We want to find a file called "/local/files/fairytale.txt", which is a small file.

Lecture 03: Layering, Naming, and Filesystem Design: Example 1: Find a file

Steps:

Go to inode number 1 for the root directory. See that we need to go to block 25, and that it is a small file (80 bytes).
Read block 25, which has 16-byte directory entries. Look for "local" and see that it has inode number 16.
Go to inode number 16, and see that the directory is at blocks 27 and 54 (it is bigger than 512 bytes).
Read block 27 (and possibly 54) to find "files"
See that files has inode number 31.
Go to inode number 31, and then to block 32 to find the directory file and look for "fairytale.txt", which has inode number 47.
Go to inode number 47, and see that we have to read three blocks (in order): 80, 89, and 87.
Read 512 bytes from blocks 80, 89, and 87, to get the entire file.

We want to find a file called "/medfile", which is a large-sized file.

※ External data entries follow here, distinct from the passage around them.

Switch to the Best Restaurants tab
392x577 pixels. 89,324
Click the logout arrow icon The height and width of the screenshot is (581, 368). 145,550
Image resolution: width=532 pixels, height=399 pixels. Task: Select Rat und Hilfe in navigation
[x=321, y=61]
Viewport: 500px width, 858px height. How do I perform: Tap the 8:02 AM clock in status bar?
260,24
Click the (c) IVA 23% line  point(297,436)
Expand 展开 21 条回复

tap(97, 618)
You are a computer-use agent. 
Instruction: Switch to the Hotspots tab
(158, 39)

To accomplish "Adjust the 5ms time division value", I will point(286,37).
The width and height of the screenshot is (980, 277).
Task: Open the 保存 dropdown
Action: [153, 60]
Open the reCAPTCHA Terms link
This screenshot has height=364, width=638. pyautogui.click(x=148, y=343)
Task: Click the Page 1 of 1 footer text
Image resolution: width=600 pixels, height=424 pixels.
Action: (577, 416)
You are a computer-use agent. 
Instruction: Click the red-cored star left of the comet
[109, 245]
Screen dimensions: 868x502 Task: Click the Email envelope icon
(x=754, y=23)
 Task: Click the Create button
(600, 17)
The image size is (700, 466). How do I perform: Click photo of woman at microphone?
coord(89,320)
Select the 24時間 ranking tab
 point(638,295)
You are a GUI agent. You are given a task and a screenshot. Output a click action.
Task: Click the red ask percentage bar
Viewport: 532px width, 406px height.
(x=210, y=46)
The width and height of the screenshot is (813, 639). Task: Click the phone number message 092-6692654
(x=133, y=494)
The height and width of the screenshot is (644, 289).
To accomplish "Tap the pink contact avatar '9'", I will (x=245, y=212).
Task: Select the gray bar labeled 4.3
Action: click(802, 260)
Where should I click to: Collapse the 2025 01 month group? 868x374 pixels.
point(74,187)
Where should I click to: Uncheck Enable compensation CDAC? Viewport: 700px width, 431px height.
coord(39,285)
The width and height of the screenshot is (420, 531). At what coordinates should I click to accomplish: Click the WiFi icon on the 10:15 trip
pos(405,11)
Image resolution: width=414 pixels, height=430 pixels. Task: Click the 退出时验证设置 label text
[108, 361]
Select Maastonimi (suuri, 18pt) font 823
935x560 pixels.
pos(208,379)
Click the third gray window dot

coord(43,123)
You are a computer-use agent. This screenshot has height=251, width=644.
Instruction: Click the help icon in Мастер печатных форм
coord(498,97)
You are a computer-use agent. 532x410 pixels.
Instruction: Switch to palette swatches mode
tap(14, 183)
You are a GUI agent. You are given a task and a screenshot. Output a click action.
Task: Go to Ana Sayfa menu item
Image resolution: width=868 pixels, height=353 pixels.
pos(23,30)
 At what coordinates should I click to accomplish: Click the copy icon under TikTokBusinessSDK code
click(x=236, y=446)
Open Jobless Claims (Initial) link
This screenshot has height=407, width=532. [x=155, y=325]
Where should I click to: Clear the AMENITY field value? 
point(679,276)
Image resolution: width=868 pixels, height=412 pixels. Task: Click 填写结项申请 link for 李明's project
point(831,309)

Lecture 03: Layering, Naming, and Filesystem Design: Example 1: Find a file

Steps:

Go to inode number 1 for the root directory. See that we need to go to block 25, and that it is a small file (80 bytes).
Read block 25, which has 16-byte directory entries. Look for "medfile" and see that it has inode number 16.
Go to inode number 16, and see that it is large (800,000 bytes).
Go to block 26, and start reading block numbers. For the first number, 80, go to block 80 and read the beginning of the file (the first 512 bytes). Then go to block 87 for the next 512 bytes, etc.
After 256 blocks, go to block 30, and follow the 256 block numbers to 89, 114, etc. to read the 257th-511th blocks of data.
Continue with all indirect blocks, 32, 50, 58, 59 to read all 800,000 bytes.

We want to find a file called "/largefile", which is a very large file.

Lecture 03: Layering, Naming, and Filesystem Design: Example 1: Find a file

Steps:

Go to inode number 1 for the root directory. See that we need to go to block 25, and that it is a small file (80 bytes).
Read block 25, which has 16-byte directory entries. Look for "largefile" and see that it has inode number 16.
Go to inode number 16, and see that it is very large (18,855,234 bytes).
Go to block 26, and start reading block numbers. For the first number, 80, go to block 80 and read the beginning of the file (the first 512 bytes). Then go to block 41 for the next 512 bytes, etc.
After 256 blocks, go to block 35, repeat the process in step 4. Do this a total of 7 times, for blocks 26, 35, 32, 50, 58, and 59, reading 1792 blocks.
Go to block 30, which is a doubly-indirect block. From there, go to block 87, which is an indirect block. From there, go to block 89, which is the 1793rd block.